**Written problem:** Copy the rows below word for word, starting at the line that contains "Task: Click the 'GND' wire label" and ending at the line that contains "Action: (249, 308)", with both of those lines included and nothing else.

**Data to process:**
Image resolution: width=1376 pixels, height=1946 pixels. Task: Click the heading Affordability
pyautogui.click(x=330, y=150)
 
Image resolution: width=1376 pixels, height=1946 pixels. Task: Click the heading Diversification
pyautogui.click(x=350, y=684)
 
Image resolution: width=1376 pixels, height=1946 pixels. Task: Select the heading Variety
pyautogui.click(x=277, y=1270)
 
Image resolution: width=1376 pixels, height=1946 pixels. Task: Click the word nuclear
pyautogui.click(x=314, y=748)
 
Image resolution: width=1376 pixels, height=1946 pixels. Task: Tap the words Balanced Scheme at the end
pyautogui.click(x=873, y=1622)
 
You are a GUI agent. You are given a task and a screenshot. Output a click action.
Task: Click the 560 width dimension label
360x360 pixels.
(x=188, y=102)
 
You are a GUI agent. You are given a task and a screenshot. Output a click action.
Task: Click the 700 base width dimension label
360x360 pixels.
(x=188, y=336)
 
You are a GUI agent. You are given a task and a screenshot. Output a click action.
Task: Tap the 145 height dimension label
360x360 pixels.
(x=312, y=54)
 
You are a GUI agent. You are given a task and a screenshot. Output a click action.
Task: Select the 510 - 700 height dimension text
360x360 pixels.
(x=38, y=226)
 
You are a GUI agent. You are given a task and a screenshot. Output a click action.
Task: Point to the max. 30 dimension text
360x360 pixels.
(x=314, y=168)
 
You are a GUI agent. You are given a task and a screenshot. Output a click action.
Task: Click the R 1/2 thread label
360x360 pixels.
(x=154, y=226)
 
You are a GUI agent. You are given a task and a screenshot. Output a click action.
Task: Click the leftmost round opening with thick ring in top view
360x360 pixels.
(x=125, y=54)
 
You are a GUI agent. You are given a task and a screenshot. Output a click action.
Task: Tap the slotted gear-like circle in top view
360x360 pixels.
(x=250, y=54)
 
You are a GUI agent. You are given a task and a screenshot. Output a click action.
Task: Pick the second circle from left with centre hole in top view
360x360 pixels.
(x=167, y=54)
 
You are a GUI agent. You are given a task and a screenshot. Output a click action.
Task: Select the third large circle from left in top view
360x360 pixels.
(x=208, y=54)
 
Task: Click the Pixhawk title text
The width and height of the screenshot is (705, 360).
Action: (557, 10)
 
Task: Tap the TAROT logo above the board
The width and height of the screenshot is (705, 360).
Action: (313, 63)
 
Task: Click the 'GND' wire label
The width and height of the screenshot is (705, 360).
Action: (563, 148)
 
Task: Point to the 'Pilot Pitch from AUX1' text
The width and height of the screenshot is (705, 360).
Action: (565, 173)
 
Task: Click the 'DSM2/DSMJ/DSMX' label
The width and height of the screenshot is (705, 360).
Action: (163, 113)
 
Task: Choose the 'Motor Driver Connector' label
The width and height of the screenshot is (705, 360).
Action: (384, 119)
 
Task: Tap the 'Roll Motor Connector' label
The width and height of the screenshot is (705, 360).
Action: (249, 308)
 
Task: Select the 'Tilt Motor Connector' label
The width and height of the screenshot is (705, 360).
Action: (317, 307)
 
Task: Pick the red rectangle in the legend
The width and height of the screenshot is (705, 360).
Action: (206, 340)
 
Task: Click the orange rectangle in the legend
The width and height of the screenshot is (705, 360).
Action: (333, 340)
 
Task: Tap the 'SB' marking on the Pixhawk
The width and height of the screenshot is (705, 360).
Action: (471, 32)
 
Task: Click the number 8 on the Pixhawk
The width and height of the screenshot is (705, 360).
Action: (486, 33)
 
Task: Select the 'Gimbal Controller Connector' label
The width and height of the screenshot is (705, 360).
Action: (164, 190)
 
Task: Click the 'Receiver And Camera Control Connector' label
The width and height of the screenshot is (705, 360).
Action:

**Solution for this problem:**
Task: Click the 'GND' wire label
The width and height of the screenshot is (705, 360).
Action: (563, 148)
 
Task: Point to the 'Pilot Pitch from AUX1' text
The width and height of the screenshot is (705, 360).
Action: (565, 173)
 
Task: Click the 'DSM2/DSMJ/DSMX' label
The width and height of the screenshot is (705, 360).
Action: (163, 113)
 
Task: Choose the 'Motor Driver Connector' label
The width and height of the screenshot is (705, 360).
Action: (384, 119)
 
Task: Tap the 'Roll Motor Connector' label
The width and height of the screenshot is (705, 360).
Action: (249, 308)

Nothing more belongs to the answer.